The embattled wealth manager announced after the market closed yesterday that Standard and Poor's (S&P) cut its rating on the listed entity, AMP Group Holdings Limited and AMP Bank by one notch each.
The setback threatens to derail the bounce in the share price as AMP tries to recover from its cultural and governance scandal. Should investors be worried?
AMP share price pressured by governance concerns
The downgrade was made worse by comments from S&P on the reasons behind the downgrade. The agency said that recent developments made it think that AMP's governance was not "as strong as we previously considered", reported the Australian Financial Review.
The trigger for S&P was the string of quick exits by senior managers and last week's strategic review of group assets. AMP's newly installed chair Debra Hazelton overrode the group's also relatively new chief executive Francesco De Ferrari's turnaround strategy.
Talk about a tense work environment! This isn't something that would inspire confidence at a time when AMP badly needs to get back on its feet.
Credit vs. equity risks
But this latest development has not derailed my "buy" thesis on the stock. There are a few reasons for this.
Firstly, S&P is a credit agency. They advise debt investors on how safe it is to lend money to a company and they way they analyse a corporation is different from the way equities analysts would.
Credit analysts are particularly focused on default risks and downside scenarios. They don't care as much about how much profit growth is achievable or sum-of-parts valuations. They want to be assured that the company can pay their debts as opposed to how much money it can make.
What this means is that a ratings downgrade by S&P or other credit agencies is less correlated to share price performance than a downgrade coming from a broker, for instance.
Downgrade doesn't reflect AMP valuation
I am not saying credit and equity aren't linked, but credit ratings aren't driven by how much potential upside or downside there is in a share price.
This takes me to the second point. The reason why I think the risk-reward is looking attractive for AMP is because I think there's intrinsic value in the business.

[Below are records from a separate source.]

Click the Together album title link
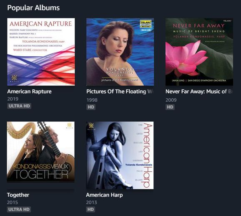Screen dimensions: 241x216 point(18,195)
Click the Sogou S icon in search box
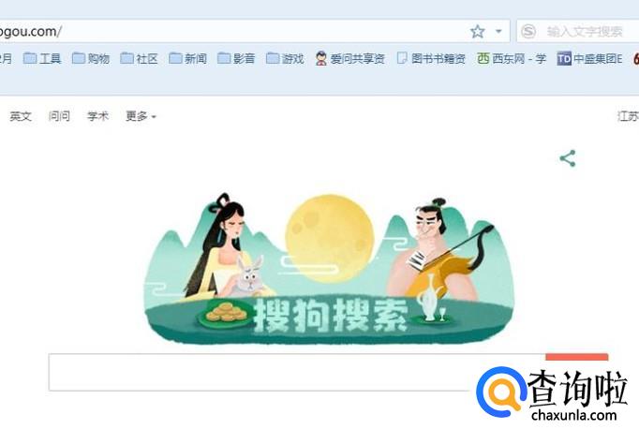Image resolution: width=639 pixels, height=444 pixels. click(x=528, y=31)
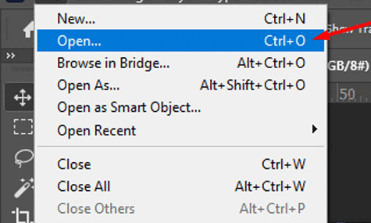Click the ruler at mark 50
Screen dimensions: 371x223
347,94
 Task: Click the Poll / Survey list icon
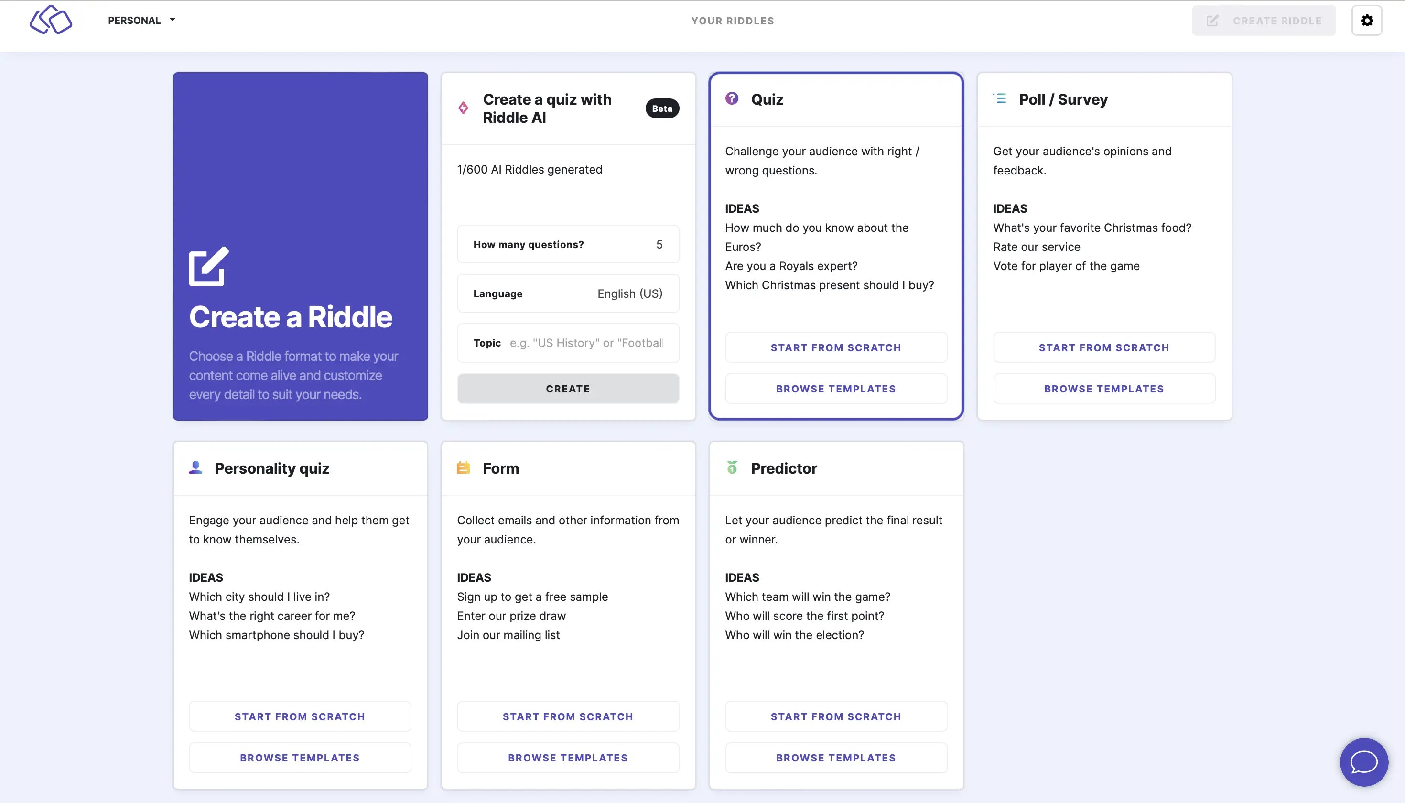point(1000,99)
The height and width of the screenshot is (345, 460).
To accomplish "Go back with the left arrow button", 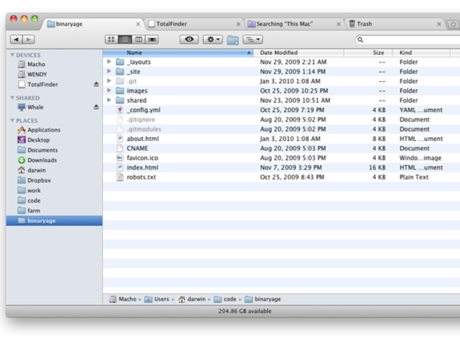I will (16, 39).

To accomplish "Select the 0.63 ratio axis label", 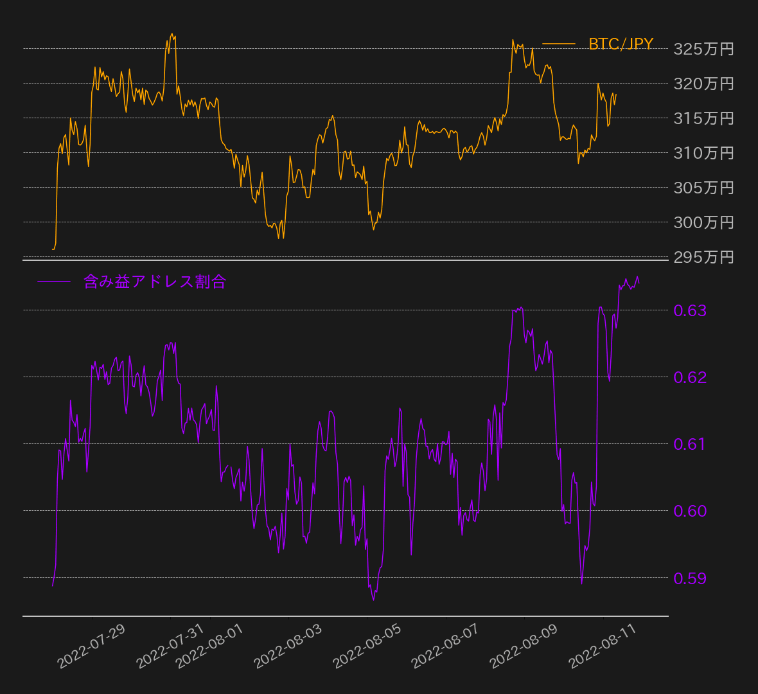I will point(690,310).
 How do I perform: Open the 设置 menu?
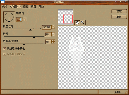pyautogui.click(x=34, y=7)
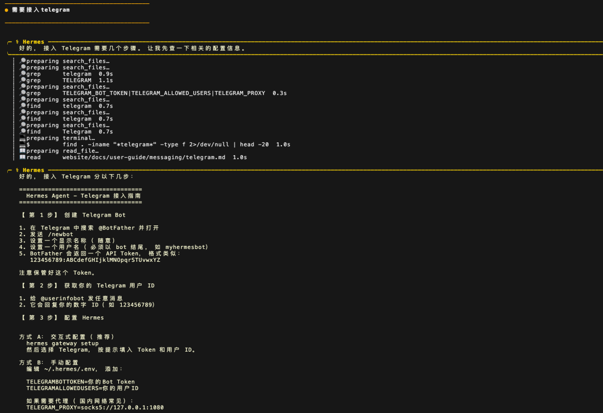Click the orange bullet before 需要接入telegram

(x=7, y=10)
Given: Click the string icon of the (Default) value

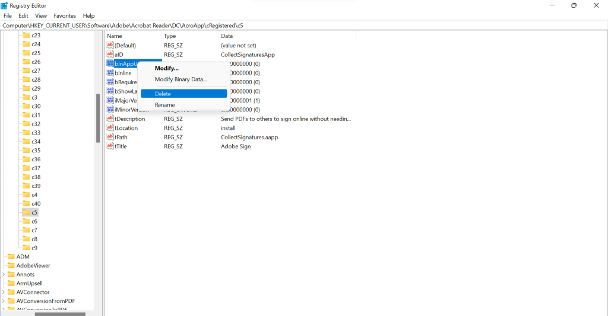Looking at the screenshot, I should tap(110, 45).
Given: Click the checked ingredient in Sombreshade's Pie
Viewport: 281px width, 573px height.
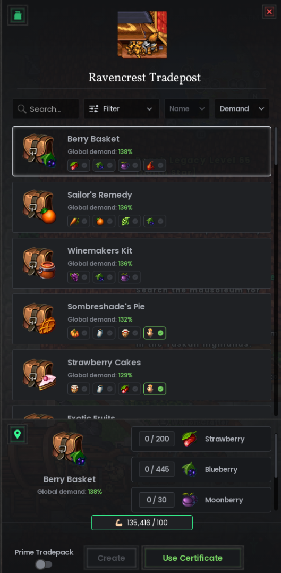Looking at the screenshot, I should [155, 333].
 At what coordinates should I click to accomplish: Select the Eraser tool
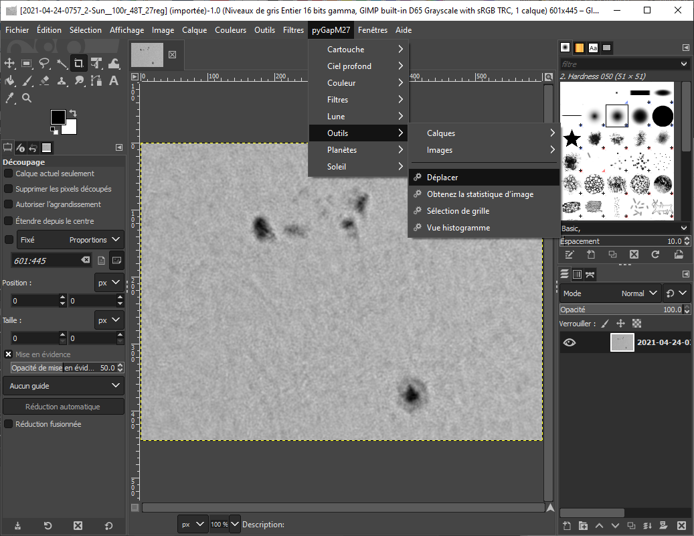click(44, 81)
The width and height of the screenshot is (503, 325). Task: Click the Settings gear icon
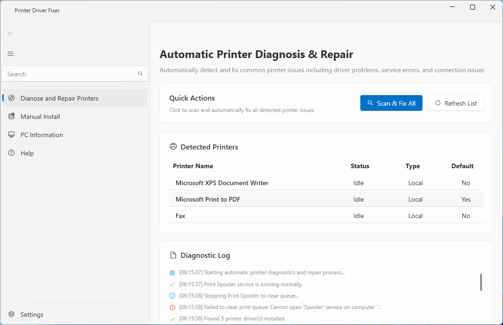11,314
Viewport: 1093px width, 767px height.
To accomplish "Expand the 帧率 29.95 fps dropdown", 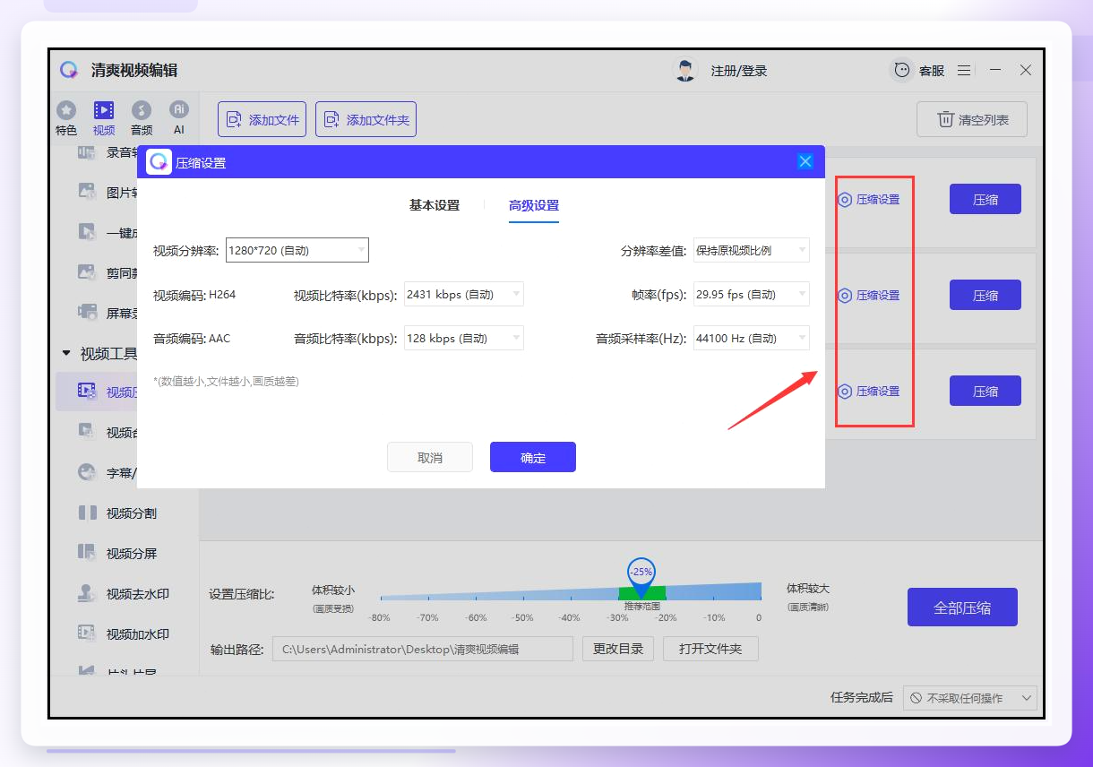I will tap(752, 294).
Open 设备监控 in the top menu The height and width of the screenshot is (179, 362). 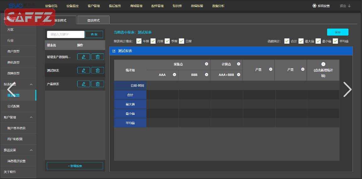click(73, 6)
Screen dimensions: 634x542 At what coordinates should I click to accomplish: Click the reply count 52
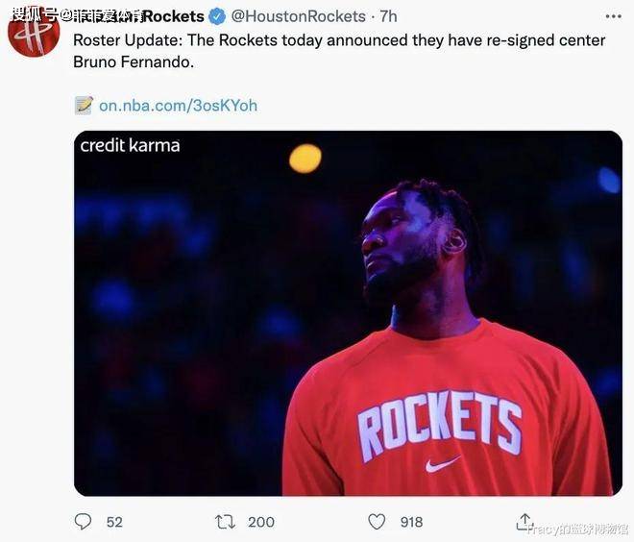[x=114, y=522]
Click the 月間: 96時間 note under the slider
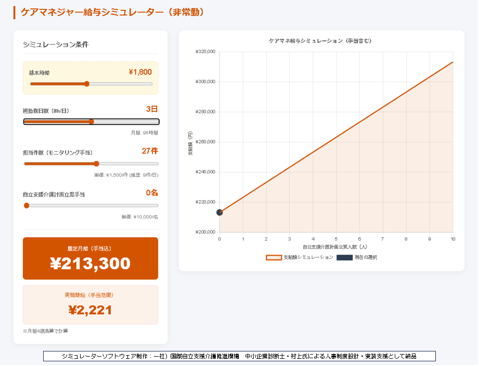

Risk-reward still looking attractive
No one will argue there is significant execution risk in the business. Management will need to learn to sing from the same song sheet at a time when the future of 170-year plus institution is at stake.
But what brings me some comfort is the belief that if AMP was carved up and sold off in pieces, the sales will fetch a higher price than where the stock is currently trading.
This is good news for equity investors, but could be a real headache for credit investors.